There are familiar faces, and then there is John O’Hurley. For those few who may not recognize the ivory-haired actor, host, and entertainer from his stint as J. Peterman on megahit sitcom Seinfeld, they will most likely recall his face beaming into their living rooms each Thanksgiving as host of The National Dog Show. Oh, and he was also one of the most popular Dancing with the Stars contestants in history, appearing on the program again after a controversial second-place finish for a victorious “grudge match.”
On January 26, the Broadway, film, and TV star will be making his way to The Ridgefield Playhouse for an evening of songs and stories about his varied career, from his childhood in Maine to his Seinfeld days. “It’s mostly a throwback to The Great American Songbook: Sinatra, Mancini, and the songs of that generation,” says O’Hurley. “I call it A Man With Standards, obviously because the standards of the Songbook, but I also parallel that with the fact that I was lucky enough to grow up in the shadow of men who had standards.”

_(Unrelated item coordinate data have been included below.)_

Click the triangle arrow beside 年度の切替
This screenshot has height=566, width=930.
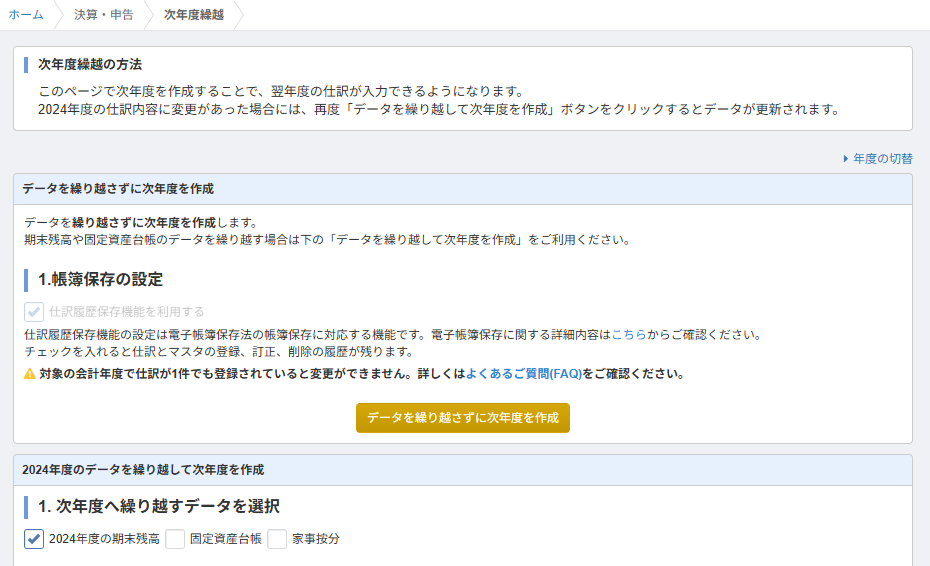pos(846,159)
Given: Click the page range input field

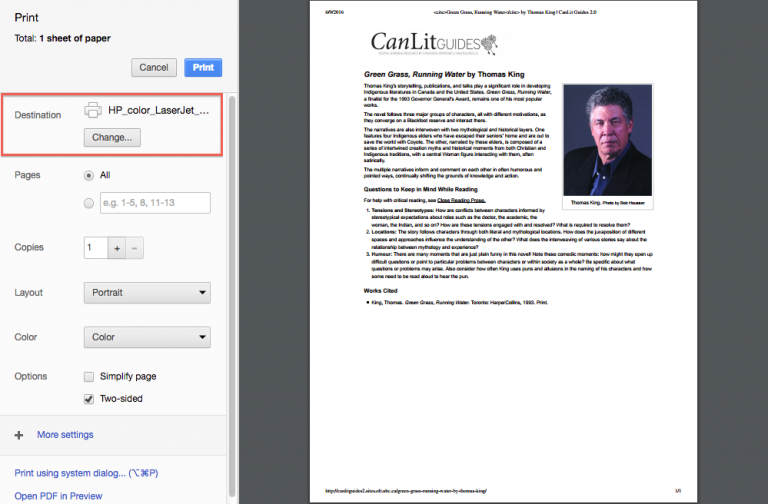Looking at the screenshot, I should (x=155, y=203).
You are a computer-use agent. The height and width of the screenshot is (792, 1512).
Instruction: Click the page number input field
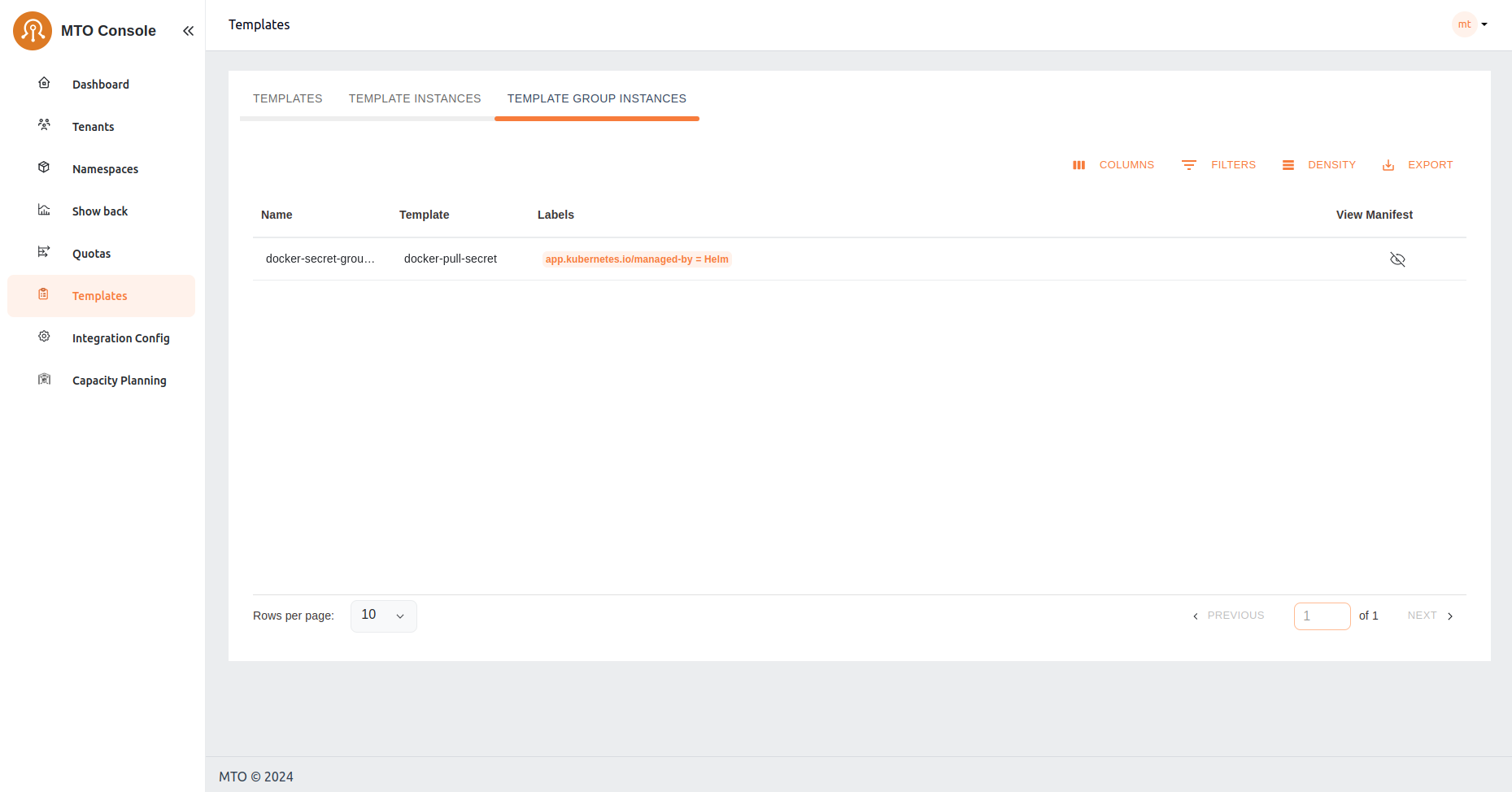1322,616
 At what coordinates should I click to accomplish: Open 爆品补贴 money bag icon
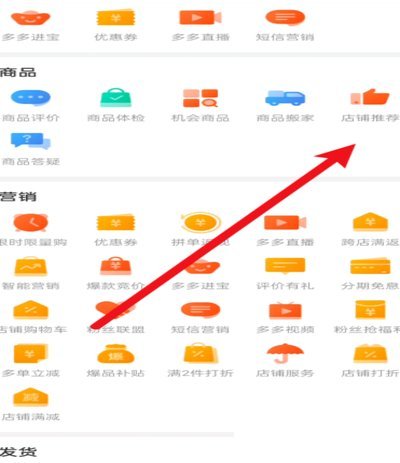point(116,353)
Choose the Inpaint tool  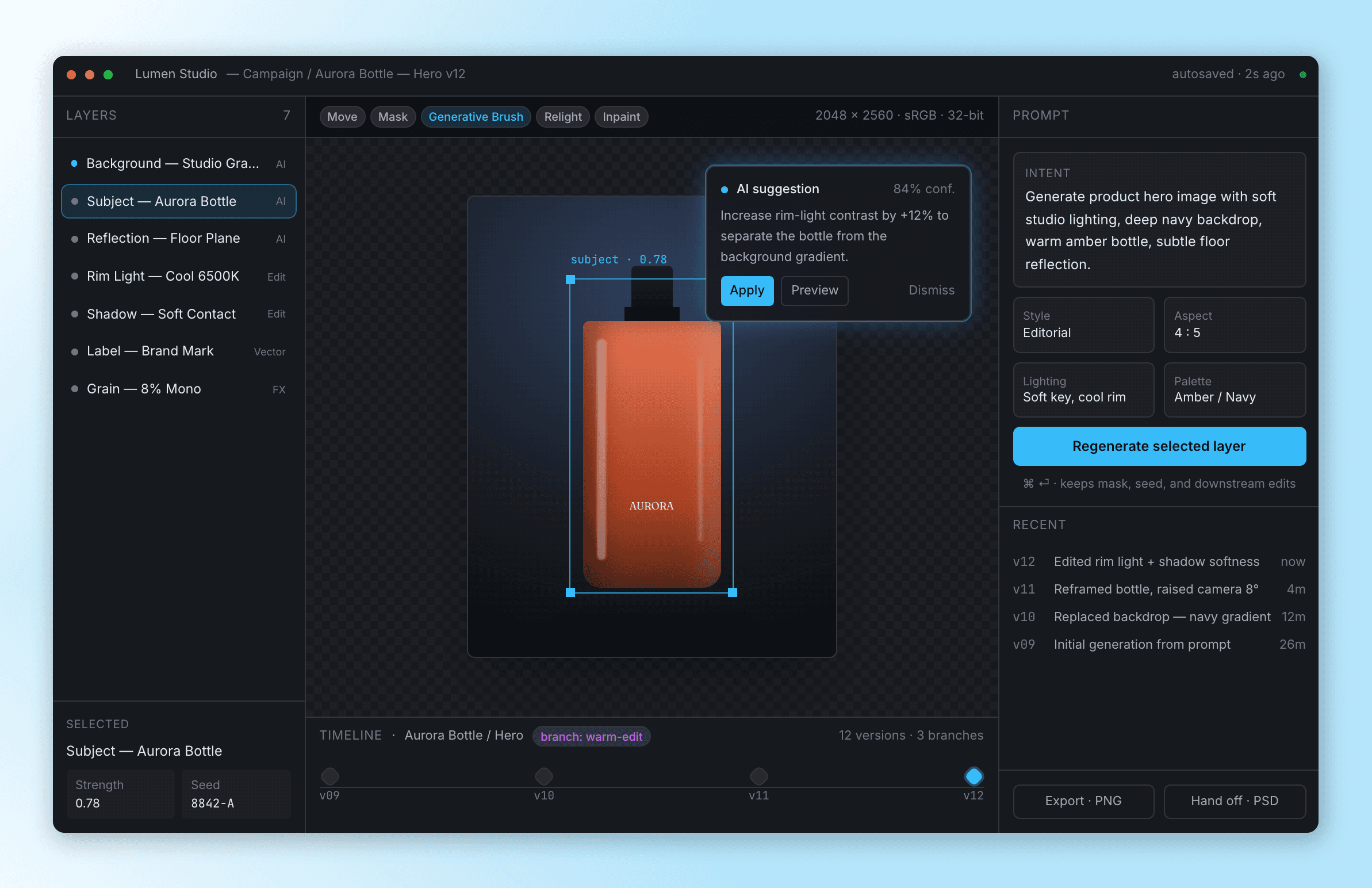(x=621, y=117)
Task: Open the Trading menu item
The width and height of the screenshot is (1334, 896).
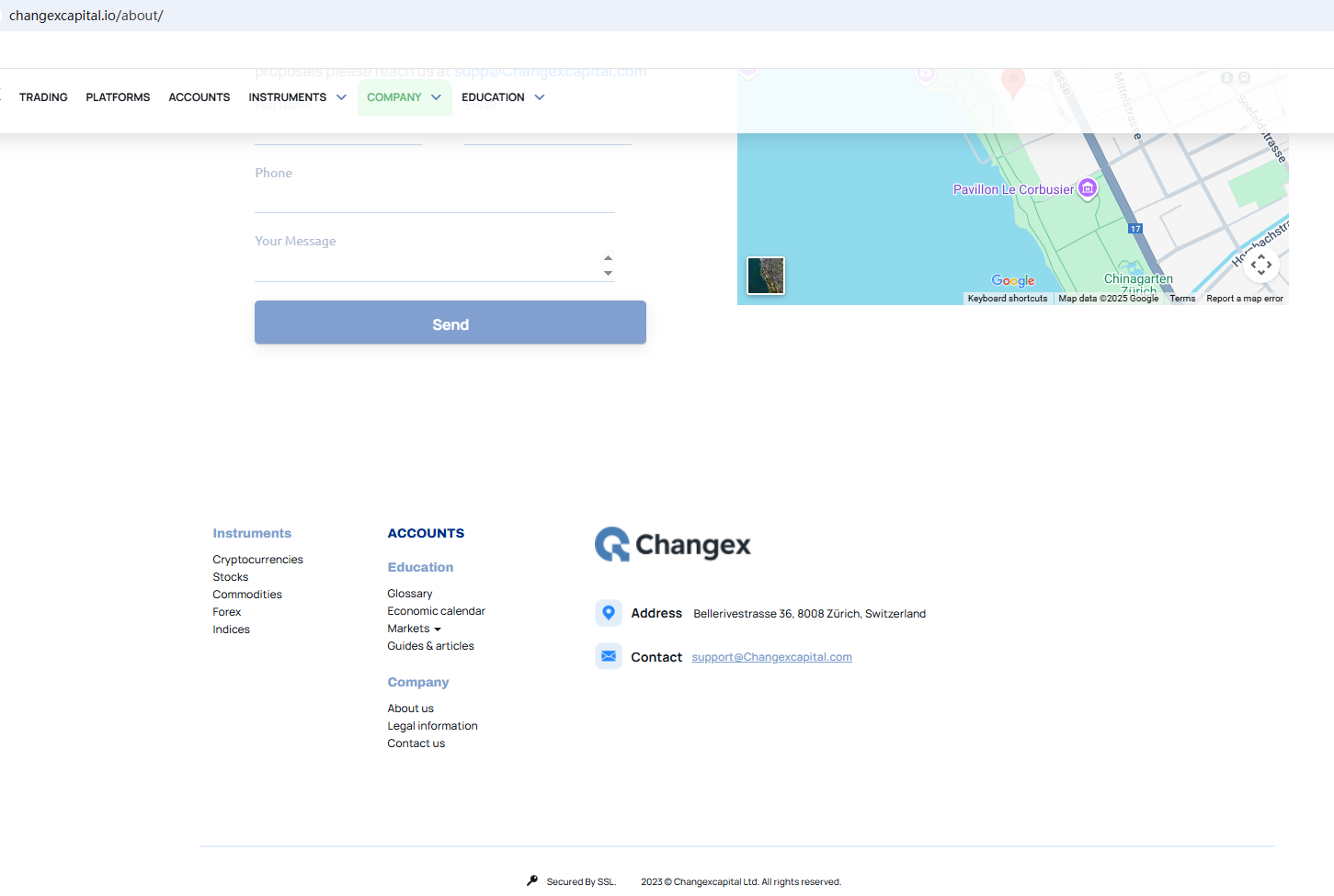Action: tap(43, 97)
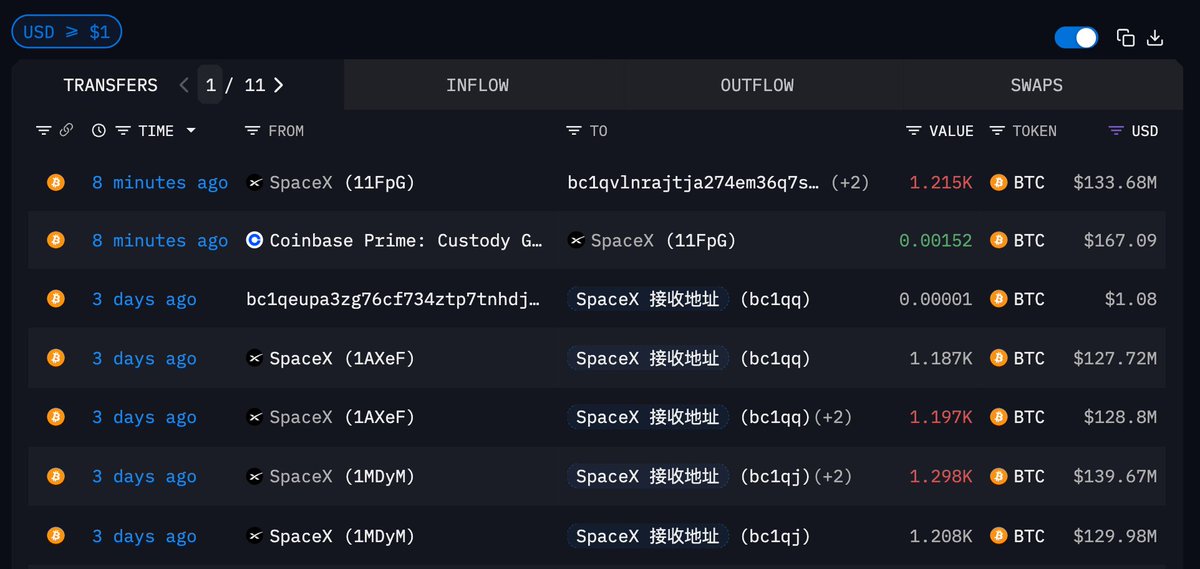Go to previous transfers page

click(x=184, y=85)
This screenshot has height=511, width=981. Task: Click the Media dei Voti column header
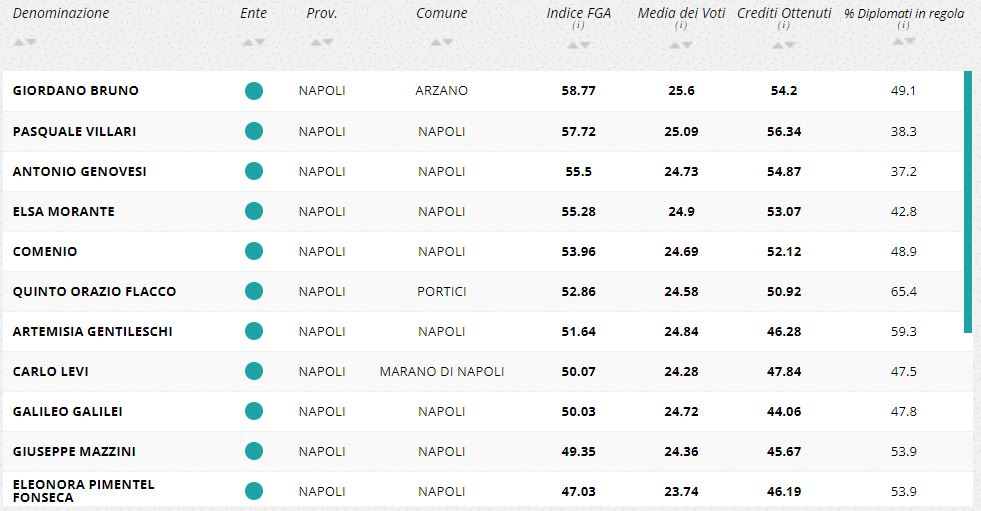click(681, 13)

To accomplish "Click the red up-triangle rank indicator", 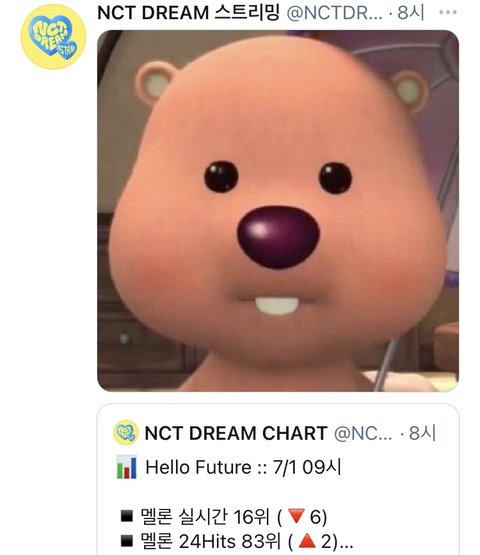I will pyautogui.click(x=307, y=541).
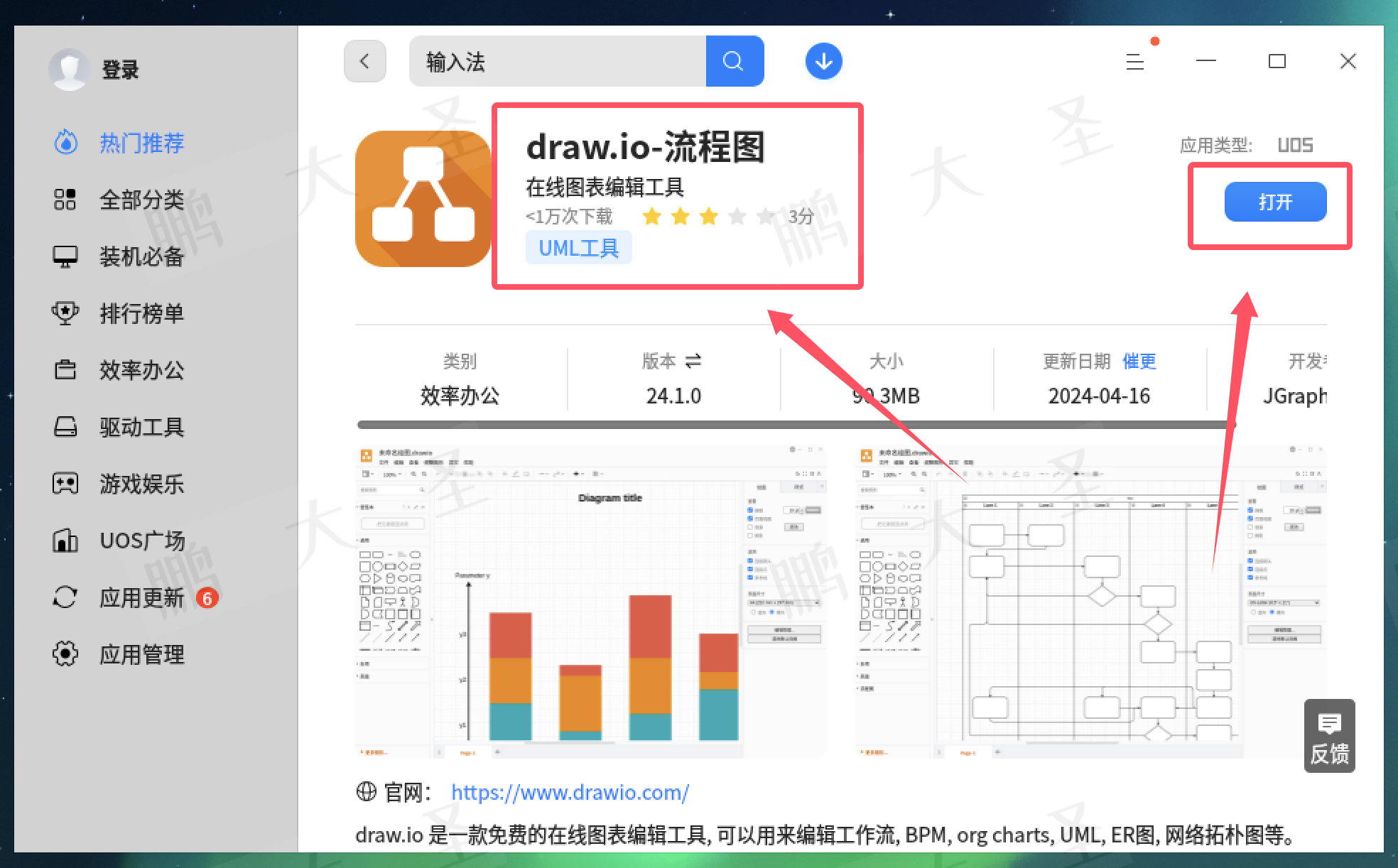Click the blue search magnifier button
The width and height of the screenshot is (1398, 868).
point(734,61)
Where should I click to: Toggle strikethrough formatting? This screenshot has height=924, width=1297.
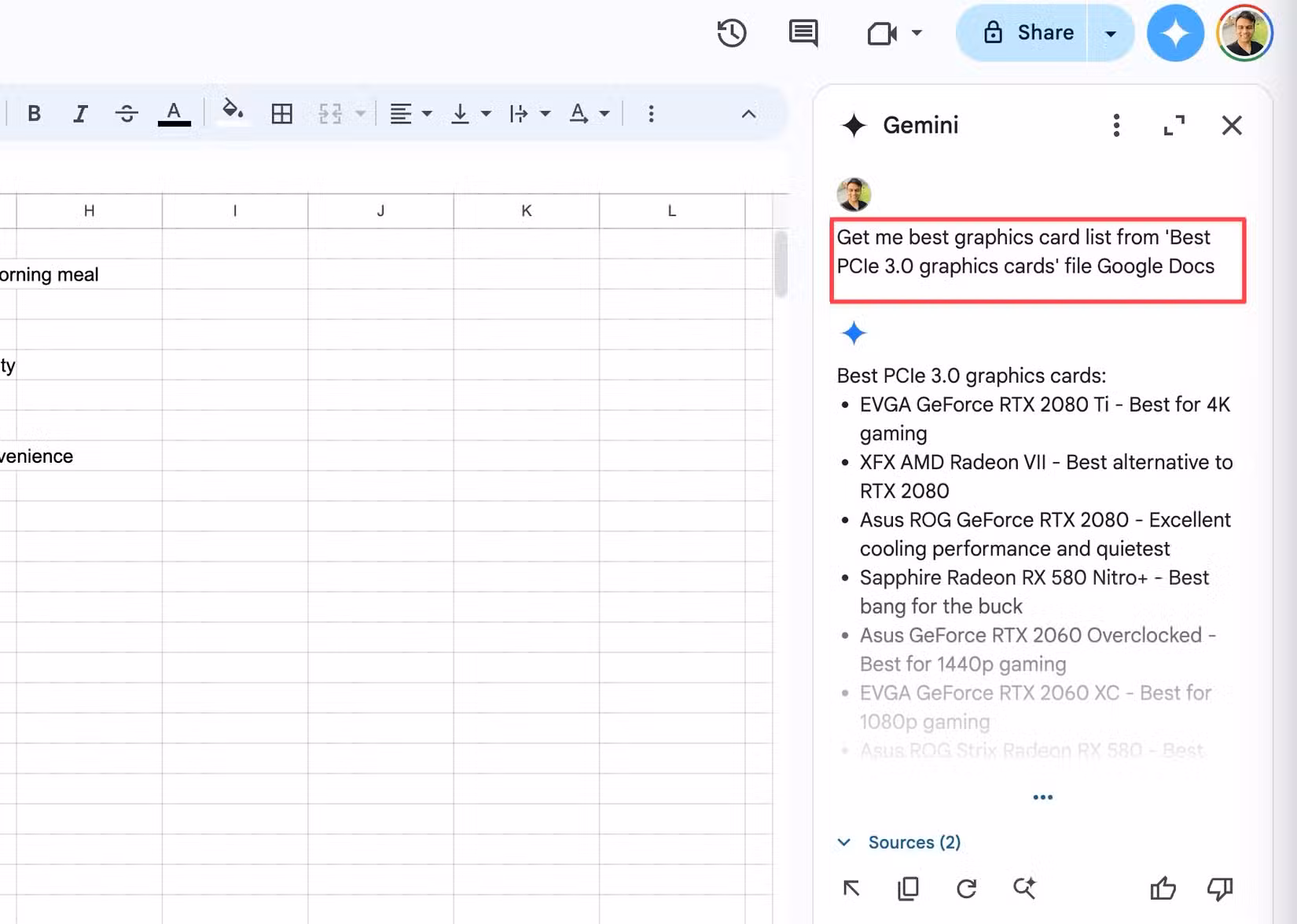pos(127,113)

For O’Hurley, this music is representative of a larger aspect of his own past and the way he views the current state of the world. “The music and the manners, if you will, were indistinguishable back then,” says the 65-year-old. “It was the way we entertained each other, the way we related to each other. There was a gentility and a sense of propriety that we had back then that was a part of the music. As I say, ‘Luck was a lady, we danced cheek to cheek, and love was a many splendored thing.’ Today, not so much.”
“Let me put it this way: Anytime there’s a dog in the room, everybody looks at the dog. Dogs have a wonderful way of creating a sense of calm and just rounding off the edges.”
Perhaps this is evidenced by O’Hurley’s recent tiff with Will & Grace star Debra Messing, which made headlines and concerned issues of political affiliation and privacy that O’Hurley suggests boils down to simple human respect.
“I don’t feel the need to discuss my relationship with my wife any more than I feel the need to discuss my relationship with my God. My relationship with my government is my politics, and I don’t feel the need to defend them or to celebrate them,” explains O’Hurley. “I don’t think they should be spotlighted or used to punish or admonish somebody else because they don’t feel the same way I do. Just because I’m a celebrity doesn’t mean that my opinion deserves to be celebrated. I’d just like to return to a period of civility, where it’s like, ‘You feel differently? Okay.’”
These values for respect and compassion influence O’Hurley, a longtime philanthropist, both within and outside of his career. “I’m on a two-year program to raise $3 million to find the biomarker for SUDEP, which is Sudden Unexplained Death in Epilepsy,” he says. “I lost my sister back when she was 17, on her last day of junior year, and it was something that deeply affected the family — she and I were just thick as thieves; we were best friends — so it was a terrible loss for me, as well. I have become a national spokesperson for epilepsy and maintained that for many years only because nobody wants to talk about it, and [few] with epilepsy will ever come out and say that they have it. It’s kind of this quiet, little secret…. So, I’m trying to bring it more and more into the light.”
photo by NBC/National Dog Show
This is not to say that O’Hurley has been neglecting his creative efforts. This Thanksgiving, the entertainer will once again host The National Dog Show, an event that has become near and dear his heart for a variety of reasons. “Let me put it this way, anytime there’s a dog in the room everybody looks at the dog,” laughs O’Hurley who is a former host of both Family Feud and To Tell the Truth. “Dogs have a wonderful way of creating a sense of calm and just rounding off the edges. It’s a pretty special day, and everybody has a smile on their face…it becomes a really interactive experience for families and kids, and it’s just a wonderful time.”
Of course, this is only one of several irons O’Hurley has in the fire. He is fresh off starring in the 2019 film 7 Days in Vegas, with Jennifer Tilly. He has also voiced characters on such iconic cartoons as Family Guy, Hey Arnold!, and SpongeBob SquarePants, and remains a partial owner of the real J. Peterman Company. Along with his ongoing one-man show, O’Hurley will also be hosting an upcoming HGTV program, as well as NBC’s California-based spinoff of The National Dog Show, the Beverly Hills Dog Show.
Yet despite these many projects, O’Hurley will likely remain most known for his time as J. Peterman on Seinfeld, a role he says changed quite a bit through the years. “He was kind of this crazy combination of Irish-poet-on-the-cliffs and Mr. Magoo,” says O’Hurley of Peterman. “In the hands of the writers, the character just became more and more of a screaming lunatic, and I loved that sense of the lyrical, poetic nature of him. The more of a lunatic he became, the more fun he became — to me anyway.”